Penningmeester politieke partij

Als penningmeester ben je lid van het (dagelijks) bestuur van je partij. Samen met de andere bestuursleden zorg je ervoor dat de partij als organisatie goed functioneert. De penningmeester is er verantwoordelijk voor dat de financiën van de partij op orde zijn en blijven.

Deze module gaat over wat daarbij komt kijken:

  • Hoe word je penningmeester van een politieke partij?
  • Wat zijn de taken en verantwoordelijkheden van de penningmeester?
  • Wat moet je kunnen om penningmeester te zijn?

Hoe word je penningmeester van een politieke partij?

Als je partij een penningmeester zoekt, kun je je eventuele belangstelling daarvoor kenbaar maken bij het bestuur. Vaak worden mensen er ook voor gevraagd.

Een lokale politieke partij is meestal een vereniging. Het hoogste orgaan van een vereniging is de Algemene Ledenvergadering (ALV). De ALV stelt belangrijke documenten vast, waaronder de financiële jaarstukken (begroting en jaarrekening).

De ALV benoemt ook het bestuur van de partij. Doorgaans is het zo dat het bestuur uit zijn midden een voorzitter, secretaris en penningmeester kiest. Vaak worden deze functies dan nog ter vaststelling aan de ALV voorgelegd. Dat is niet verplicht, maar wel gebruikelijk, en hangt af van hoe het in de statuten van je partij staat. De regels schrijven niet voor dat je als bestuurslid lid moet zijn van de partij, maar meestal zijn bestuursleden dat wel. Je kunt dat ook vastleggen in de statuten van je partij.

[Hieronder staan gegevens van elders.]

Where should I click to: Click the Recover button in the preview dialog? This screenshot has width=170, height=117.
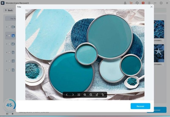[140, 106]
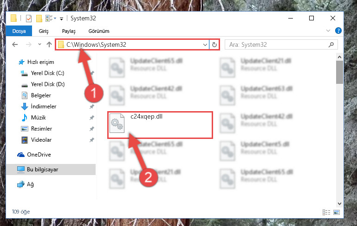
Task: Toggle pin next to Videolar
Action: (x=92, y=140)

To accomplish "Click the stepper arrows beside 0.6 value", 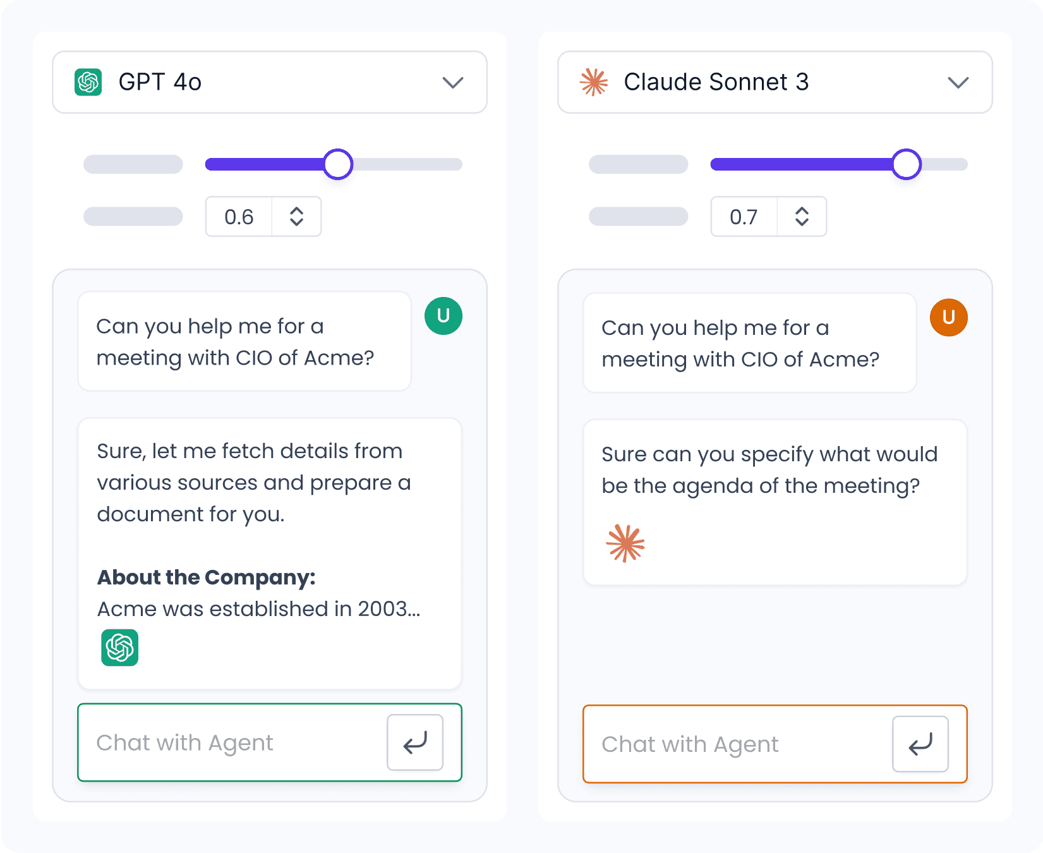I will (297, 217).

Het bestuur voert het jaarplan en de daarbij behorende taken uit. Een partijbestuur bestaat uit een aantal (dat verschilt per partij) leden. De voorzitter, secretaris en penningmeester vormen het dagelijks bestuur van de partij.

 

Het penningmeesterschap van een lokale partij is ‘liefdewerk oud papier’: je krijgt er geen vergoeding voor. Qua tijdsbesteding moet je er rekening mee houden dat je er wekelijks mee bezig bent, afhankelijk van de grootte van je partij, van wat er speelt in de partij en van de periode in de 4-jaarcyclus en de 1-jaarcyclus. Zo heb je het als bestuur in het laatste jaar voor verkiezingen doorgaans drukker dan normaal. Specifiek voor de penningmeester kan bijvoorbeeld de periode voorafgaand aan de ALV waarin je de jaarrekening en de begroting presenteert, wat drukker zijn.

 

Wat zijn de taken en verantwoordelijkheden van de penningmeester?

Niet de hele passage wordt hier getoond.